This is the ideal market environment for Cathie Wood. Stocks are rallying, and the founder, CEO, and chief investment officer of the Ark Invest family of exchange-traded funds (ETFs) is at her best when high-beta stocks are moving higher. She kicked off the week by purchasing four different stocks. I want to talk about three of them.

Wood added to existing stakes in Nvidia (NVDA -0.41%), DoorDash (DASH -1.06%), and Nextdoor Holdings (KIND 4.52%) on Monday. Let's take a closer look at Wood's latest purchases.

1. Nvidia

Every starting line tells a different story when it comes to the developer of graphics processing units and artificial intelligence (AI) chips. Thankfully for investors, nearly all of them end in success. Nvidia is a 15-bagger over the past five years, an 8-bagger over three years, and the shares have soared 67% since bottoming out two months ago.

Zoom out a bit from the last starting line and the returns start to look more mortal. Nvidia is up a pedestrian 10% over the past year with a mere 8% year-to-date advance. It's probably still a relative victory for the "Magnificent Seven" stock that's also the country's second most valuable publicly traded company by market cap.

Nvidia and other stocks riding high on the demand for AI chips and data center buildouts have had a couple of hits this year. The first blow came in January when Chinese AI tech start-up DeepSeek announced that it was generating quality generative AI with dated Nvidia chips for a lot less than Western rivals.
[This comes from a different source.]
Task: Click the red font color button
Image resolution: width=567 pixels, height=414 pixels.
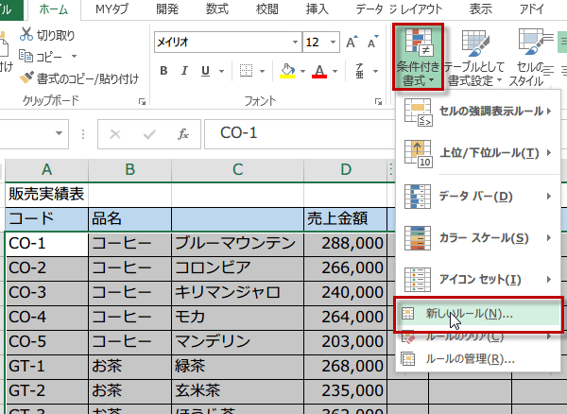Action: pos(319,72)
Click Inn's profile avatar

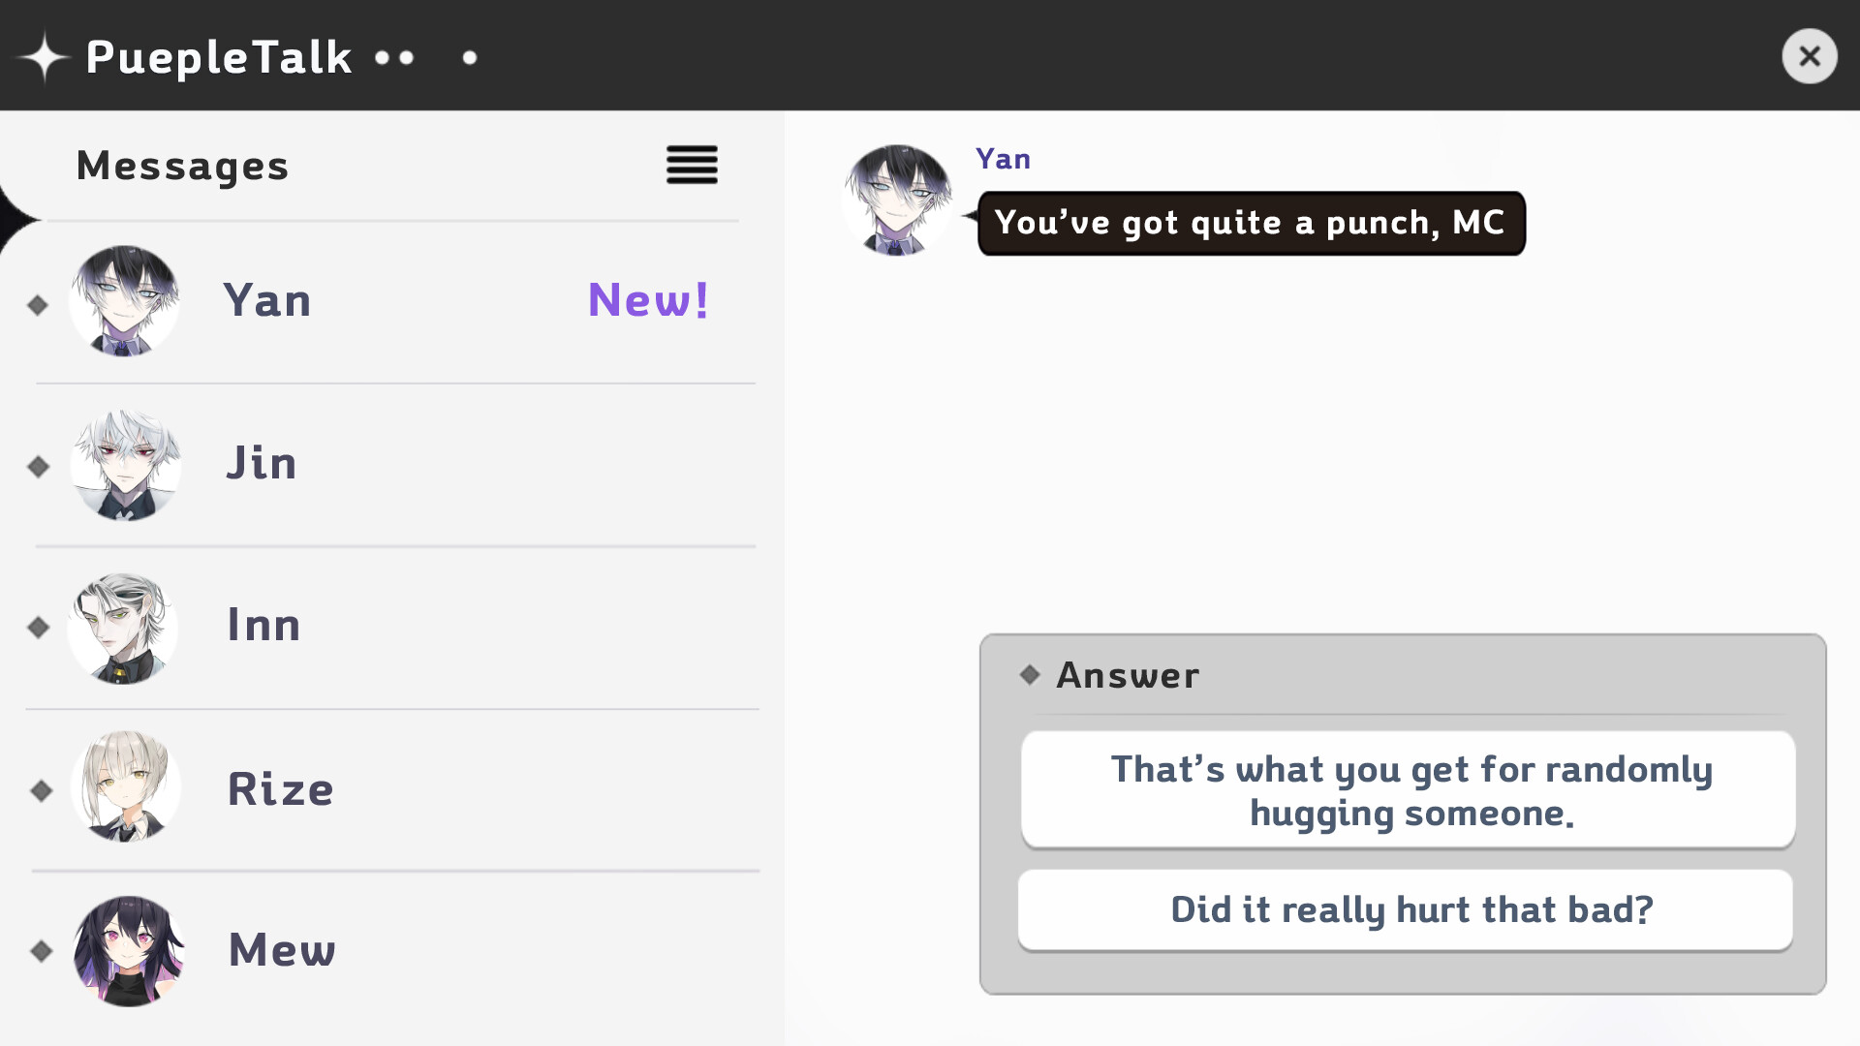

That was followed by the trade war that restricted the sale of chips into China, resulting in billions in charges -- and rising -- for Nvidia.

An engineer works on a semiconductor in a lab.

Image source: Getty Images.

This doesn't mean that Nvidia stock has been rising while its fundamentals are shifting to reverse. Revenue soared 69% to $44.1 billion in last month's quarterly update, better than the 65% jump that investors were expecting for the fiscal first quarter. A 73% surge in data center revenue -- now accounting for more than 88% of the period's top line -- led the way. Adjusted earnings increased 57% to $0.96 per share, also exceeding market forecasts.

Its outlook for the current quarter includes an $8 billion revenue hit on the recent export control limitations between the U.S. and China. However, analysts still would go on to jack up their profit targets for this fiscal year as well as fiscal 2027. Despite the stock's run over the last two months, Nvidia is trading for 34 times this year's projected earnings and 25 times next year's mark. This is a discount to its growth rate, even if the pace will inevitably slow in the coming quarters. Investors fortunate enough to grab some shares at the April low got in at what is now just 15 times next fiscal year's profit target.

2. DoorDash

If you figured economic concerns would find folks spending less on restaurant food -- and much less paying a third-party app a premium to have it delivered -- think again. DoorDash saw its revenue rise 21% in the first quarter. Total orders have risen 18% over the past year. Profitability was a concern when DoorDash went public five years ago, but it has now been in the black for the last three quarters.

DoorDash is making its own luck. It continues to broaden its offerings beyond restaurant takeout. It's also made fleet improvements to speed up deliveries and broaden its reach. On that front, it acquired European delivery specialist Deliveroo as well as restaurant reservations booker SevenRooms earlier this year. I guess it's not just DoorDash customers who are hungry these days.

3. Nextdoor Holdings

Most investors probably don't even know that hyperlocal online forum Nextdoor that connects 46 million weekly active users is public. It's been a bit of a dud since it went public as a special purpose acquisition company (SPAC) four years ago. The shares have plummeted roughly 80% in that time.

Revenue growth has slowed considerably since its market debut, failing to top 13% growth in each of the last three years. The platform operator has also yet to turn profitable. However, it is flush with $418 million in cash -- accounting for about two-thirds of its current market cap -- with no long-term debt. A value play isn't typical for Wood as an aggressive growth investor, but she's been building her position up in Nextdoor aggressively over the past two months. Does she think juicy neighborhood gossip is on the rise? She obviously thinks that the stock itself will eventually be on the rise.